GIVEN RECORDS.
# # #

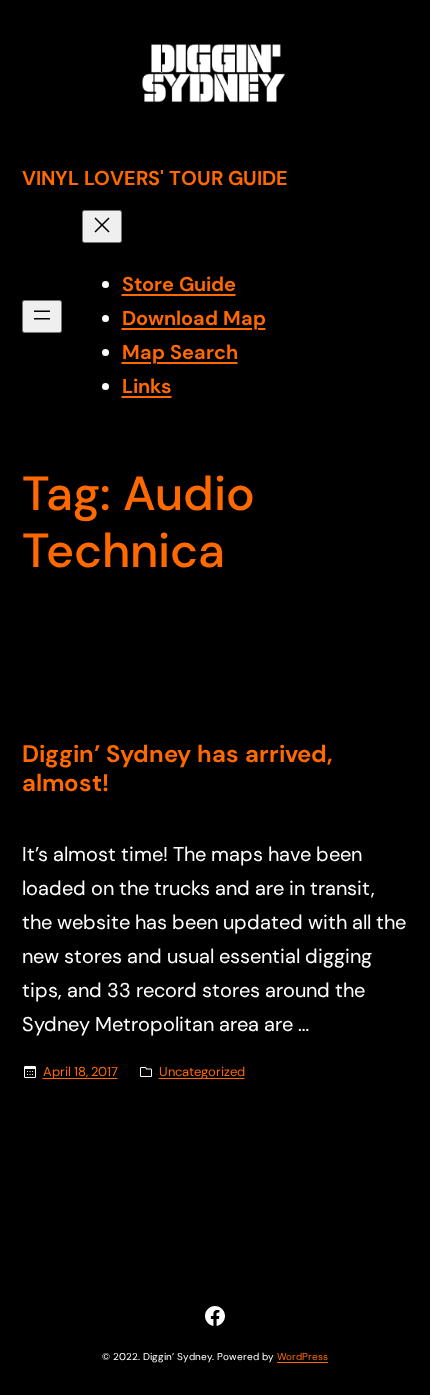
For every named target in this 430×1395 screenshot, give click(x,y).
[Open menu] (42, 316)
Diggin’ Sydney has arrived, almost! (177, 769)
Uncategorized (202, 1071)
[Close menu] (102, 226)
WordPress (302, 1356)
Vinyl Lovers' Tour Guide (155, 178)
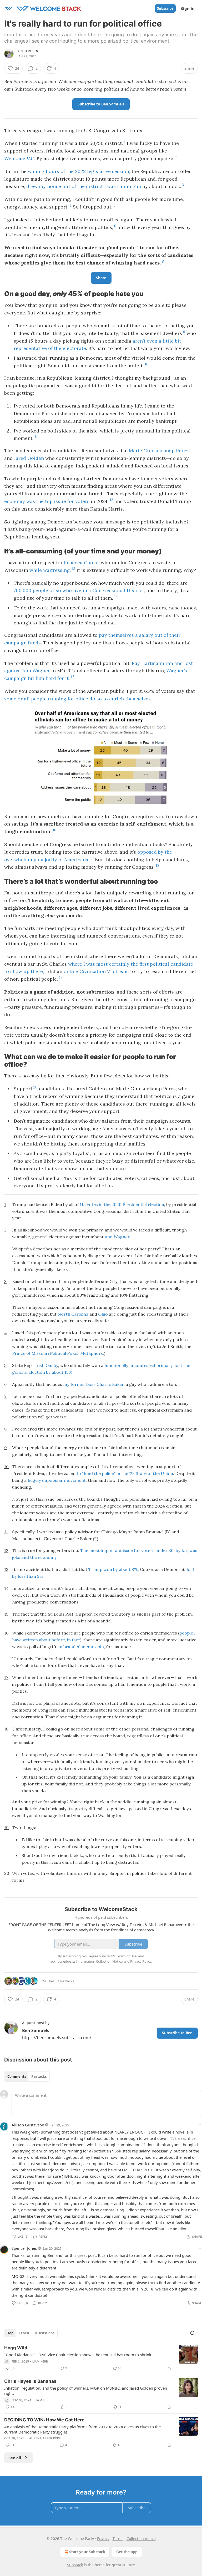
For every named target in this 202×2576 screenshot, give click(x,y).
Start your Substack (87, 2551)
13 (73, 568)
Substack (75, 2564)
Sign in (188, 8)
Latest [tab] (24, 2333)
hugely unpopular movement (57, 1480)
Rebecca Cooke (81, 562)
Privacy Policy (140, 1961)
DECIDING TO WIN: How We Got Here (44, 2419)
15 (72, 676)
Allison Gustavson (28, 2124)
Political (58, 1353)
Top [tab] (10, 2333)
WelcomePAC (19, 158)
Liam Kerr (40, 2361)
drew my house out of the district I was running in (83, 186)
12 (111, 499)
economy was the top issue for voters (46, 501)
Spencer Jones (24, 2248)
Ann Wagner (117, 1236)
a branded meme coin (82, 1646)
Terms (118, 2538)
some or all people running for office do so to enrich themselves (77, 699)
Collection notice (141, 2538)
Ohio (103, 1314)
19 (61, 977)
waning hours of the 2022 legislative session (78, 171)
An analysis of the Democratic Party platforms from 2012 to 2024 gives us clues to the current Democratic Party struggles (82, 2429)
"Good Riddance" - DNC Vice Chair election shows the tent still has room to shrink (77, 2354)
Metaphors (91, 1353)
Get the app (127, 2551)
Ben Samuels (27, 51)
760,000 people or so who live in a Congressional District (79, 590)
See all (14, 2457)
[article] (101, 2358)
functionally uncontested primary (138, 1365)
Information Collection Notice (99, 1961)
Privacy (103, 2538)
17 (92, 858)
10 (147, 364)
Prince (18, 1353)
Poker (73, 1353)
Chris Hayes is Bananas (30, 2381)
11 (36, 436)
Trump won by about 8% (113, 1569)
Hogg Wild (15, 2347)
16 (54, 830)
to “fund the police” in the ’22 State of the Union (125, 1473)
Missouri (40, 1353)
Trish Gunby (46, 1365)
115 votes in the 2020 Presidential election (122, 1204)
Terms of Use (126, 1956)
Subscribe (165, 8)
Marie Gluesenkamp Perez (159, 450)
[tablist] (27, 2076)
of (28, 1353)
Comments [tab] (16, 2076)
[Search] (192, 2333)
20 (35, 1087)
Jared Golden (29, 458)
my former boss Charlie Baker (93, 1384)
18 (157, 865)
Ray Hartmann (148, 663)
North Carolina (73, 1314)
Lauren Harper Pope (44, 2438)
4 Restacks (66, 1981)
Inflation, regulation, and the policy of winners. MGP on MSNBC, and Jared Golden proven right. (85, 2390)
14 (116, 596)
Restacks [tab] (39, 2076)
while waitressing (49, 570)
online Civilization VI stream (96, 971)
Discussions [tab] (44, 2333)
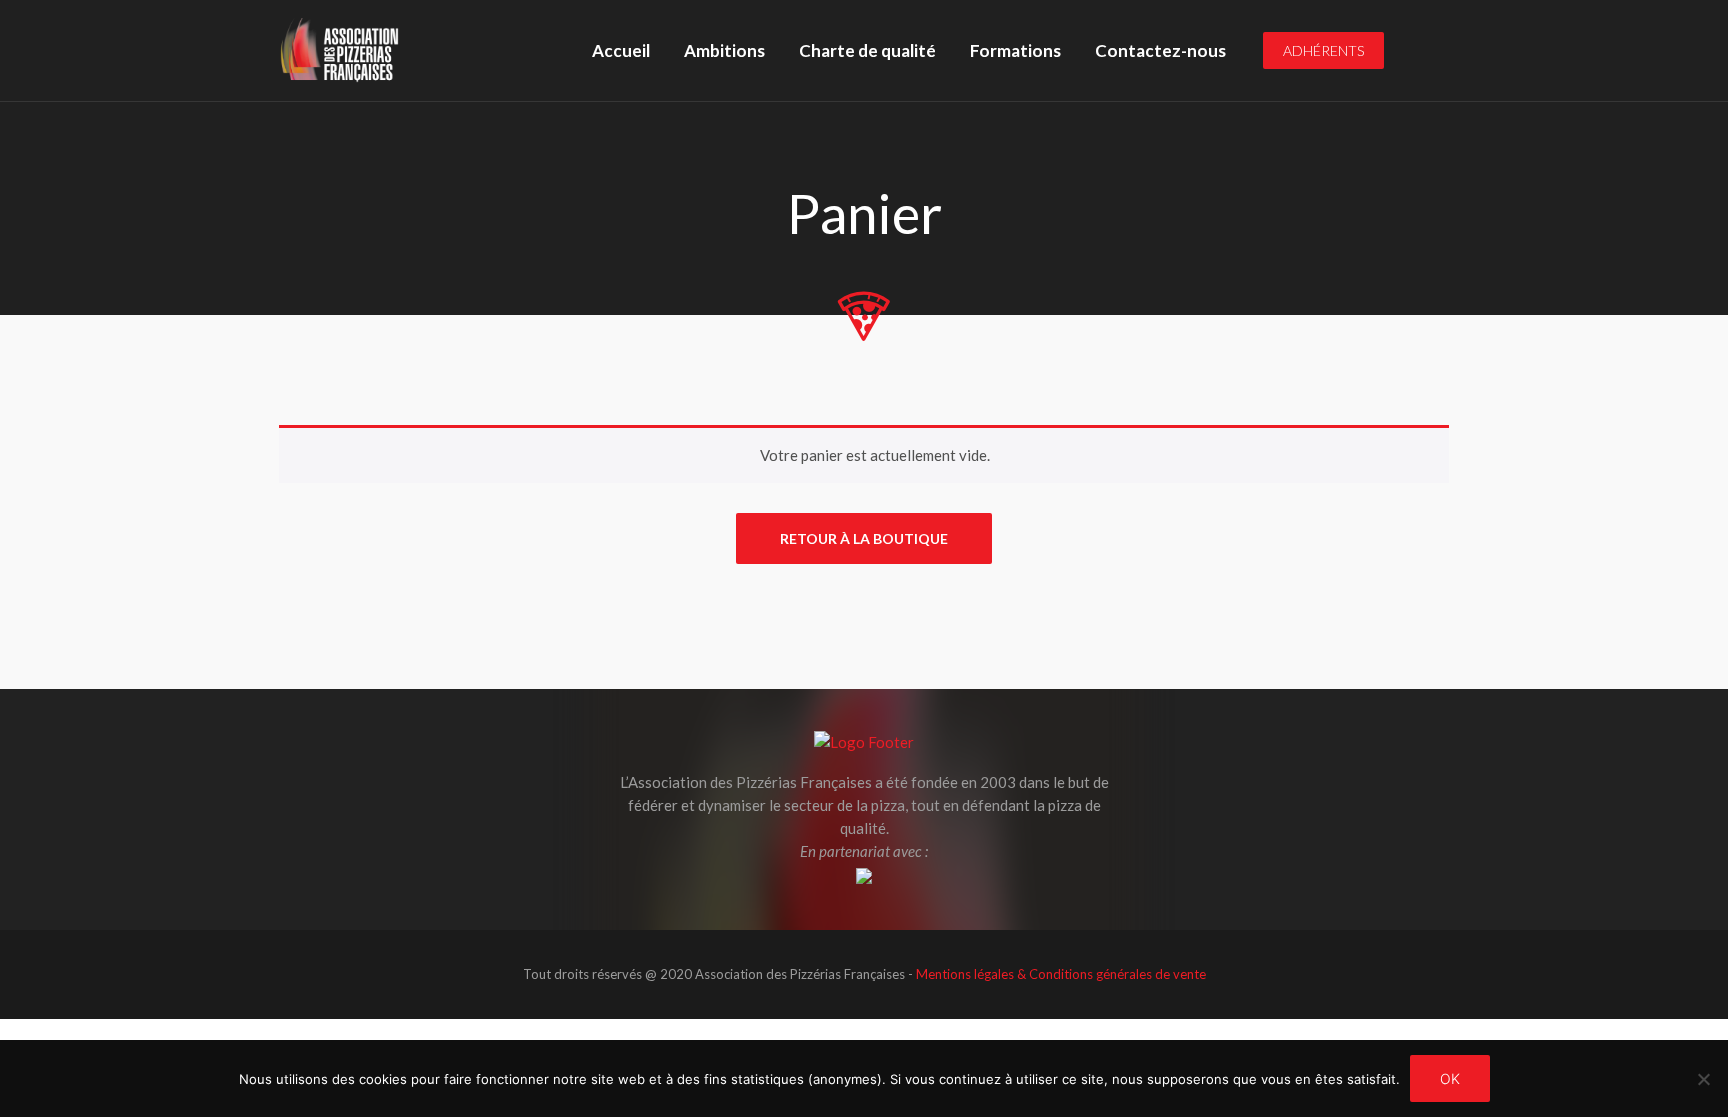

# # #

REQUIRED WORK.
Your task is to repeat the entries above exactly, omitting the pictures.

ANSWER BELOW.
For every named target in this 430×1395 screenshot, give click(x,y).
[Open menu] (42, 316)
Diggin’ Sydney has arrived, almost! (177, 769)
Uncategorized (202, 1071)
[Close menu] (102, 226)
WordPress (302, 1356)
Vinyl Lovers' Tour Guide (155, 178)
For every named target in this 202×2576 screenshot, give click(x,y).
Start your Substack (87, 2551)
13 (73, 568)
Substack (75, 2564)
Sign in (188, 8)
Latest [tab] (24, 2333)
hugely unpopular movement (57, 1480)
Rebecca Cooke (81, 562)
Privacy Policy (140, 1961)
DECIDING TO WIN: How We Got Here (44, 2419)
15 (72, 676)
Allison Gustavson (28, 2124)
Political (58, 1353)
Top [tab] (10, 2333)
WelcomePAC (19, 158)
Liam Kerr (40, 2361)
drew my house out of the district I was running in (83, 186)
12 (111, 499)
economy was the top issue for voters (46, 501)
Spencer Jones (24, 2248)
Ann Wagner (117, 1236)
a branded meme coin (82, 1646)
Terms (118, 2538)
some or all people running for office do so to enrich themselves (77, 699)
Collection notice (141, 2538)
Ohio (103, 1314)
19 (61, 977)
waning hours of the 2022 legislative session (78, 171)
An analysis of the Democratic Party platforms from 2012 to 2024 gives us clues to the current Democratic Party struggles (82, 2429)
"Good Riddance" - DNC Vice Chair election shows the tent still has room to shrink (77, 2354)
Metaphors (91, 1353)
Get the app (127, 2551)
Ben Samuels (27, 51)
760,000 people or so who live in a Congressional District (79, 590)
See all (14, 2457)
[article] (101, 2358)
functionally uncontested primary (138, 1365)
Information Collection Notice (99, 1961)
Privacy (103, 2538)
17 (92, 858)
10 (147, 364)
Prince (18, 1353)
Poker (73, 1353)
Chris Hayes is Bananas (30, 2381)
11 (36, 436)
Trump won by about 8% (113, 1569)
Hogg Wild (15, 2347)
16 (54, 830)
to “fund the police” in the ’22 State of the Union (125, 1473)
Missouri (40, 1353)
Trish Gunby (46, 1365)
115 votes in the 2020 Presidential election (122, 1204)
Terms of Use (126, 1956)
Subscribe (165, 8)
Marie Gluesenkamp Perez (159, 450)
[tablist] (27, 2076)
of (28, 1353)
Comments [tab] (16, 2076)
[Search] (192, 2333)
20 (35, 1087)
Jared Golden (29, 458)
my former boss Charlie Baker (93, 1384)
18 (157, 865)
Ray Hartmann (148, 663)
North Carolina (73, 1314)
Lauren Harper Pope (44, 2438)
4 Restacks (66, 1981)
Inflation, regulation, and the policy of winners. MGP on MSNBC, and Jared Golden proven right. (85, 2390)
14 (116, 596)
Restacks [tab] (39, 2076)
while waitressing (49, 570)
online Civilization VI stream (96, 971)
Discussions [tab] (44, 2333)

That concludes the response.